How can you get out of a lease?
Generally speaking, there are a limited number of ways a tenant can get out of their lease without penalty. One of these ways is a “force majeure” or an act of God. This refers to any extraordinary circumstance, which is out of the control of the parties, such as a riot, war, earthquake or flood. In practise, this will generally suspend the agreement for the duration of the force majeure. These “acts of God” are usually clearly defined in your lease agreement, as well as each party’s respective obligations during that event.
What happens when your lease agreement doesn’t have a force majeure clause?
Where it is not The main question landlords will ask is whether their tenants are still obliged to pay the full rental amount to you? In these situations, your tenants can rely on the common law doctrine of supervening impossibility. When the performance in terms of the lease agreement has become impossible, at no fault of your own, the obligations are somewhat extinguished. Therefore, if your tenants are unable to pay your rent due to an event out of their control (that is not regulated in the force majeure clause), your tenant can rely on the doctrine of supervening impossibility to excuse the obligation to pay rent.
The tenant, in the matter of Freestone Property Investments (Pty) Limited v Remake Consultants CC and another [2021] JOL 50979 (GJ), relied on this particular doctrine as his defence for not paying rent to the landlord. The tenant argued that the 2020 Covid-19 Regulations made it impossible for the tenant and the landlord to fulfil their obligations. The Regulations made it illegal to continue with operations (except for businesses that provided essential services) and made it impossible to pay rent.
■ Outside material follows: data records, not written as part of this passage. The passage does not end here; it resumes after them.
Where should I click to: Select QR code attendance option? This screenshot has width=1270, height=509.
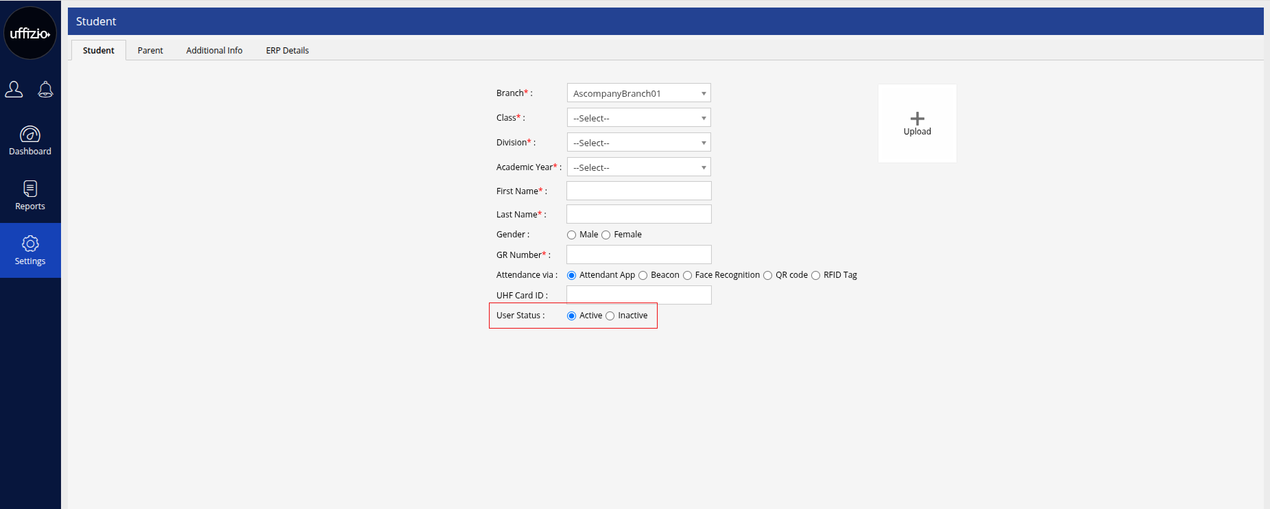tap(768, 275)
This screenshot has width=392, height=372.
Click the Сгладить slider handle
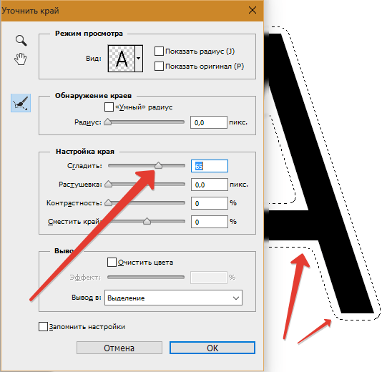(x=158, y=165)
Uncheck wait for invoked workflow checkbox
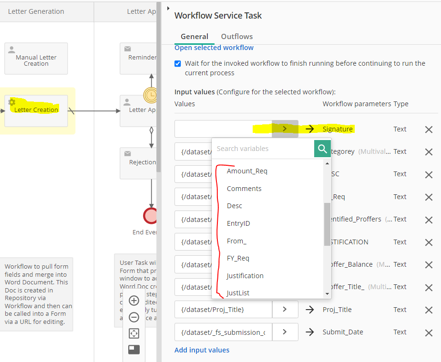This screenshot has width=441, height=362. pos(178,63)
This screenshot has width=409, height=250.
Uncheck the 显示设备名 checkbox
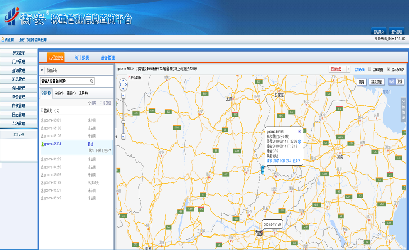coord(389,69)
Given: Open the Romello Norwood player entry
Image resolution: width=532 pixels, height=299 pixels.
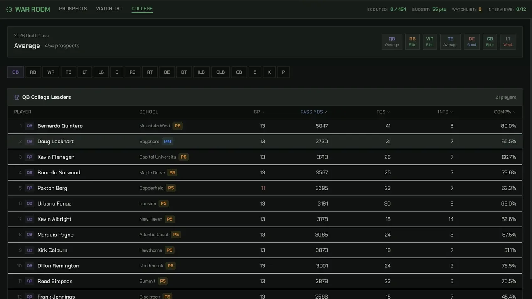Looking at the screenshot, I should tap(265, 173).
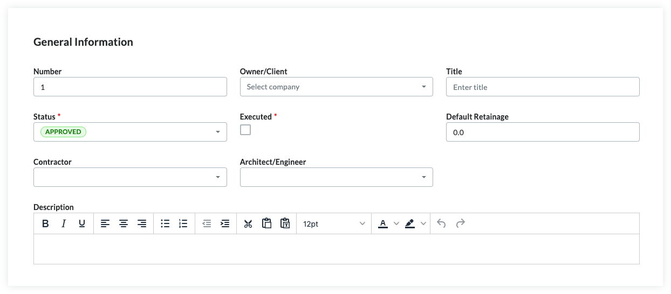Expand the Status dropdown showing Approved
The width and height of the screenshot is (671, 294).
[x=130, y=132]
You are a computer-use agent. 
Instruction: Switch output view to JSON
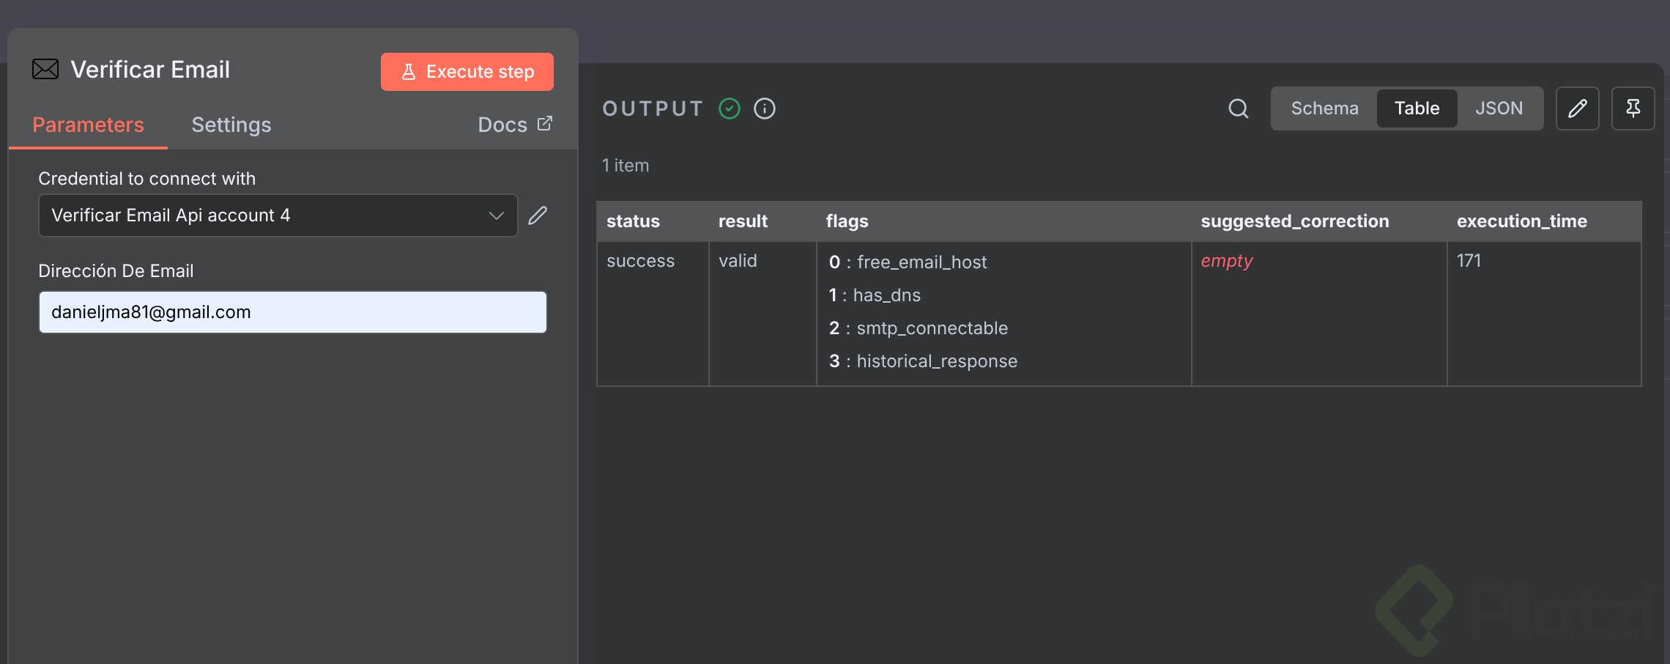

The court highlighted that the doctrine may apply to the hard lockdown period which occurred between March 2020 and April 2020. However, businesses were allowed to resume operations after that period thus making the doctrine inapplicable thereafter.
Can a tenant be prevented from relying on the Doctrine of Supervening Impossibility?
The lease agreement will provide whether the tenant can rely on such a defence. If the lease agreement expressly prohibits the tenant from relying on the defence, the tenant cannot do so, even if such an event occurs. This reasoning was confirmed in the MV Andre Builder Joiner CC v Nordien [2021] JOL 51847 (WCC) matter.
What are the requirements for relying on the Doctrine of Supervening Impossibility?
- The event must be the direct and immediate cause of the failure to pay rent. Covid-19 did not make it impossible to pay rent, rather the regulations themselves made it impossible, as businesses were prohibited from trading and earning an income.
- Your tenant must prove that paying rent was absolutely impossible and not just burdensome. If the monthly income is R25,000.00 but the monthly rent is R15,000.00, it is still possible to pay the rent no matter how burdensome it will be.
- The court will make a value judgment on whether your tenants are entitled to a remission of rent based on the nature of the lease agreement, the relationship between the tenant and landlord, the nature of the impossibility and the specific circumstances of your case.
It is important to be cautious when relying on a force majuere clause or the doctrine of supervening impossibility. If your tenant outright refuses to pay rent, this will be deemed a repudiation of the lease agreement. In these circumstances, the landlord will be entitled to cancel the lease agreement and seek an eviction of the tenant.